*STATED EXERCISE 1:*
From the Lazarus commentary below, reproduce word for word the part that opens with the words containing "But in this" and closes with "gone because forgotten?".
*STATED EXERCISE 2:*
Name every person whose words the Lazarus commentary below quotes directly.
*STATED EXERCISE 3:*
In the Lazarus commentary below, what does Tomberg say the healing of the nobleman's son was accomplished through?

*TEXT PROVIDED:*
So anyway, it comes to pass that when Jesus is given the news that Lazarus is sick (John 11:3), he responds in that typically confident but paradoxable way of his, to the effect that Lazarus' illness is "not a sickness unto death" but "for the glory of God." Jesus then cools his heels "in the place where he was" for a couple of days, and seemingly forgets all about Lazarus.

After that, Jesus makes another curious comment about how there are twelve hours in the day, and how easy it is to walk around by daylight without stumbling, but "if one walks in the night, he stumbles, because the light is not in him."

Hmmm. Okay.

Note that immediately after this cryptic comment about stumbling at night, Jesus abruptly decides to pick up and visit Lazarus, "who sleeps, but I go that I may wake him up." Then there is some confusion among the disciples about the meaning of Jesus' statement. Finally, Jesus says words to the effect of, "Get a clue, people. Don't be so literal. When I said 'asleep' I meant 'dead.'"

All of the themes we've been discussing are present: day, night, sleeping, waking, forgetting, darkness, light, walking, stumbling, sickness, death. What's going on here?

Tomberg recalls that in the case of the healing of the nobleman's son, Jesus' physical proximity was not required. Rather, it was accompliced through the nonlocal intermediary of the father's faith.

But in this instance, the pattern is entirely different. That is, rather than immediately healing Lazarus at a distance, he lets him go. He "forgets" about him for two days, banishing him from consciousness. Lazarus is not only gone but forgotten. Or is he gone because forgotten?

Then another curious statement, this one by Thomas, a fascinating character in his own right, who says, "Let us also go, that we may die with him." The "him" is ambiguous, but Tomberg feels that it is actually in reference to Lazarus, not Jesus; that is, "Let us share the fate of Lazarus, since it is the will of the Master -- that which can only intend the highest good."

Now, is Thomas suggesting that they all commit suicide? No, that makes no sense. Rather, he is talking about committing cluelesscide, i.e., "let us put put ourselves into the inner situation of Lazarus, identify ourselves with his path of destiny, so that we also may die."

*DATASET EXCERPT:*
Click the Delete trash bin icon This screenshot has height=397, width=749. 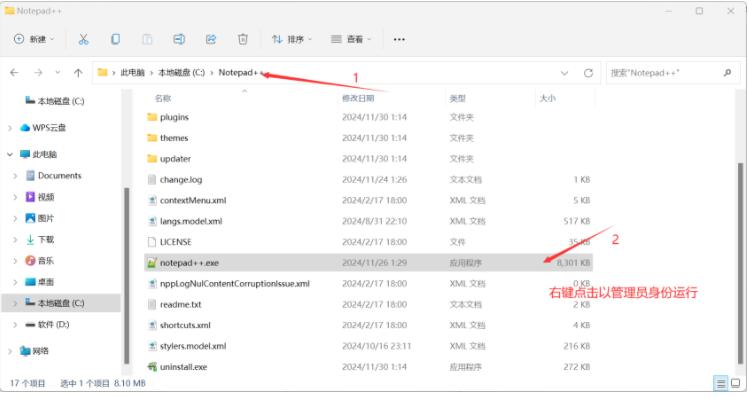[243, 39]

*WRITTEN ANSWER 1:*
But in this instance, the pattern is entirely different. That is, rather than immediately healing Lazarus at a distance, he lets him go. He "forgets" about him for two days, banishing him from consciousness. Lazarus is not only gone but forgotten. Or is he gone because forgotten?

*WRITTEN ANSWER 2:*
Jesus, Thomas, Tomberg

*WRITTEN ANSWER 3:*
The nonlocal intermediary of the father's faith.